Nobody can say the commission was not diligent in its investigations and deliberations. All parties were able to argue their respective cases to such an extent that towards the end, it could be fairly speculated whether the commission was being over-protective of the applicants.
But NZME and Fairfax were unable to persuade the commission to change its preliminary view that the merger would likely substantially lessen competition for both readers and advertisers across all its print operations in 10 regions.
The companies might appeal the decision to the High Court but what was already a difficult path given the size, extent and influence of the two media giants will be even more difficult there. And both companies well know that further delays and uncertainty are in nobody's best interests when they have challenging businesses to maintain and sustain.
Still, the decision must be a shock to both Fairfax and NZME. The companies' leaders had seemingly tied their futures so tightly to the merger that Fairfax's Australian chief executive Greg Hywood even said a refusal would mean "end-game" for some Fairfax operations.
The commission did not fall for Mr Hywood's somewhat clumsy bluff.
Now he and his Fairfax team, as well as the leaders of NZME, have to find a future without the future and the savings they foresaw in a merged entity.
One option he might consider is selling those assets he sees little future in back to their communities, as seems to have successfully happened with the Wairarapa Times-Age.
Or will he and NZME realise that the future might lie in seeing this country as a series of regions, not as some national entity?
Somewhere in all the talk about new, larger audiences it seems to have been forgotten that both companies grew out of strong, local newspapers bought up in a purchasing frenzy between the 1970s and 1990s.

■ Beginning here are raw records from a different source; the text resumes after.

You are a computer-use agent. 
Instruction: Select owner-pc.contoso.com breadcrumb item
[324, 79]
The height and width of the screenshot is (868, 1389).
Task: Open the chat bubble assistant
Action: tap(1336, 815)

The strength of both Fairfax and NZME still lies in regions sustaining good newspapers. It's surely ironic that on the day the commission announced its final decision, The Press in Canterbury consisted of 26 pages of "newspaper" filled with local content, a 12-page property section, a 20-page At Home tabloid and two advertising inserts.
Print isn't dead. But it dies when it's neglected.
Just like politics, all news is local. What interests the citizens of Auckland doesn't necessarily bother even their closest neighbours in Waikato.
The answers to the issues that bedevil media companies are more likely to be found in regions, albeit in small ways initially, rather than seeking to match or catch international behemoths with unlimited budgets.
The two companies know the importance of their regional operations, of providing reliable and trustworthy information. And they were not exaggerating when they described their fast-changing world, facing international advertising-gobbling competitors who didn't exist 15 years ago.
The Commerce Commission's decision this morning changes none of that. But it does allow the opportunity to see the future is not as black as they thought.
*Clive Lind is a former editor of The Southland Times, The Evening Post and Manawatu Standard.